LCGC Bakal “DIBUAT ALERGI’ PREMIUM

Mobil LCGC sudah seharusnya menggunakan bensin beroktan 92, tapi pengguna mobil murah dan ramah lingkungan (LCGC) ternyata banyak yang menggunakan bahan bakar minyak (BBM) bersubsidi sebuah fenomena yang tidak bisa dihindari. Padahal pada dasarnya, mobil LCGC dibuat dengan teknologi irit bahan bakar dan tidak cocok menggunakan BBM bersubsidi.

Mobil LCGC menggunakan bensin RON 91 dan 92. Tapi kalau konsumen isi RON 88 secara performa turun. Pabrikan akan memberikan sanksi garansi hangus kepada para pengguna LCGC yang membeli BBM bersubsidi untuk kendaraanya. Selain itu dengan menggunakan BBM bersubsidi, konsumen harus menghadapi risiko daya tahan mesin berkurang.
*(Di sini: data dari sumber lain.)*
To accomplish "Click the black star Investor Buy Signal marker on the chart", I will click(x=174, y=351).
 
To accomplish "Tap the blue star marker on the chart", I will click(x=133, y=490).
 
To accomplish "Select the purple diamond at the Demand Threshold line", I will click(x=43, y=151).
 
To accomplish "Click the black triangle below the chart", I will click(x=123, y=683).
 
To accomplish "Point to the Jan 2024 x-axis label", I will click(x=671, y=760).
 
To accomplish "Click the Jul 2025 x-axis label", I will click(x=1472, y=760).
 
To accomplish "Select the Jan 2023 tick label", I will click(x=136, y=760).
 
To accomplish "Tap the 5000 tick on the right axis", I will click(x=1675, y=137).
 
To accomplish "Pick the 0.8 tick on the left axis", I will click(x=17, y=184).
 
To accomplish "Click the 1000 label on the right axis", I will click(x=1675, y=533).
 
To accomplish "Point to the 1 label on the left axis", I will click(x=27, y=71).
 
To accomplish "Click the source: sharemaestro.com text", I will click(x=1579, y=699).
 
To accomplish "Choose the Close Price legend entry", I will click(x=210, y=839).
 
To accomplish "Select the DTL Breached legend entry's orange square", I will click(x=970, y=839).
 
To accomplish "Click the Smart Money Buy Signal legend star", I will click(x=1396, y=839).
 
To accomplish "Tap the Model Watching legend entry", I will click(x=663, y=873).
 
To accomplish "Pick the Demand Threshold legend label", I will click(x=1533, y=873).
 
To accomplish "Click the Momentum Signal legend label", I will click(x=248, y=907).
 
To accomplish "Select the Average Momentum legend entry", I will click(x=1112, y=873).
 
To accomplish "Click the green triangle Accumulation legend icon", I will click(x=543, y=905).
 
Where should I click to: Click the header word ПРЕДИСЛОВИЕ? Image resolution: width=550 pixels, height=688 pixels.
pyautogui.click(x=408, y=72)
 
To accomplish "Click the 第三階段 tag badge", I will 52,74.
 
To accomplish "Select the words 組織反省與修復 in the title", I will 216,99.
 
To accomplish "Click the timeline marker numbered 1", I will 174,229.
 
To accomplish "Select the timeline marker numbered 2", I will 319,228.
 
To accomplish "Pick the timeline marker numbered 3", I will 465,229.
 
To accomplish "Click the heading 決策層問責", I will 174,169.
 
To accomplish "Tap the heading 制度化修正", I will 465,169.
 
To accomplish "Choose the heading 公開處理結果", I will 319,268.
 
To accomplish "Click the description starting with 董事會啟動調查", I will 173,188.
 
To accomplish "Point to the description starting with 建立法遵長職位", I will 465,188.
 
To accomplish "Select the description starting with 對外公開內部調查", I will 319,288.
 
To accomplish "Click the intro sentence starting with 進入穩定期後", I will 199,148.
Nahh… saat ini pemerintah tengah menggodok peraturan yang membuat lubang masuk bensin pada mobil LCGC lebih kecil dibanding dengan mobil lainnya. Hidayat mengatakan pihak Pertamina ataupun Gaikindo sebagai produsen mobil siap melakukan aturan ini. Hanya saja membutuhkan waktu sekitar 3 bulan untuk merealisasikannya di lapangan.”Butuh waktu 3 bulan (untuk menjalankan), Bu Karen juga mau bertemu dengan Hiswana Migas juga, karena SPBU bukan semuanya punya Pertamina. Jadi pada prinsipnya oke semua,” kata Hidayat ditemui di kantornya, Jl Gatot Subroto, Jakarta, Kamis (17/4/2014).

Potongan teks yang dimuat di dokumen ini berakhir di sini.